| DOCUMENT EXCERPT |
Tough one to prove, though. So as not to avoid confusing return and warranty provisions:

To extend the 30-day return period, you'd pretty much have to show (1) TiVo said certain features would be enabled, (2) they weren't, (3) you relied on what TiVo said, (4) you bought the TiVo for those features, (5) you were ready to return it within the 30-day period because of those missing features, and (6) TiVo made you think the features would be enabled soon to change your mind. That's not the case here since the OP said his problems started at day 40. No problem at day 30, no intent to return it at day 30, etc. That's even assuming you could extend the 30-day return period because of the lack of features. You would have known right away when you got the box that they weren't enabled, and no one from Tivo ever promised they'd be working within the return period or shortly thereafter.

To extend the warranty provision, well, that's not really a help. The warranty says you get a repaired, renewed, or comparable product within a certain time period. The goal would be to declare the "repaired, renewed, or comparable product" provision invalid, rather than extending the warranty period. And the scenario above wouldn't mean the "repaired, renewed, or comparable product" provision is invalid.


----------



## Stormspace (Apr 13, 2004)

TexasAg said:


> Read the warranty and show me where it says *you* have the option of picking repair vs. renew. Here's the language again:
> 
> For 90 days from the purchase date, the DVR will be replaced *with a repaired, renewed or comparable product (whichever is deemed necessary by TiVo) * if it becomes defective or inoperative. This exchange is done without charge to you for parts and labor (except applicable taxes, if any). You will be responsible for the cost of shipping. From 90 days to 1 year from the date of purchase, your DVR will be replaced * with a repaired, renewed, or comparable product (whichever is deemed necessary by TiVo) * if it becomes defective or inoperative. You will be responsible for all labor and shipping costs (except for applicable taxes, if any).

| AIM OF THE TASK |
Answer these about the TiVo warranty thread:
1. On what day did the OP's problems start?
2. For how many days from the purchase date does the first period in the quoted warranty language run?
3. Who decides whether the replacement is a repaired, renewed, or comparable product?

| SOURCE EXCERPT |
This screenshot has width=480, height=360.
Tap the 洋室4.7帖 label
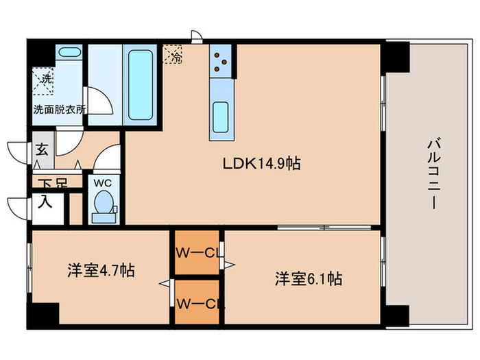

| SOLUTION FOR THIS PROBLEM |
1. Day 40
2. 90 days
3. TiVo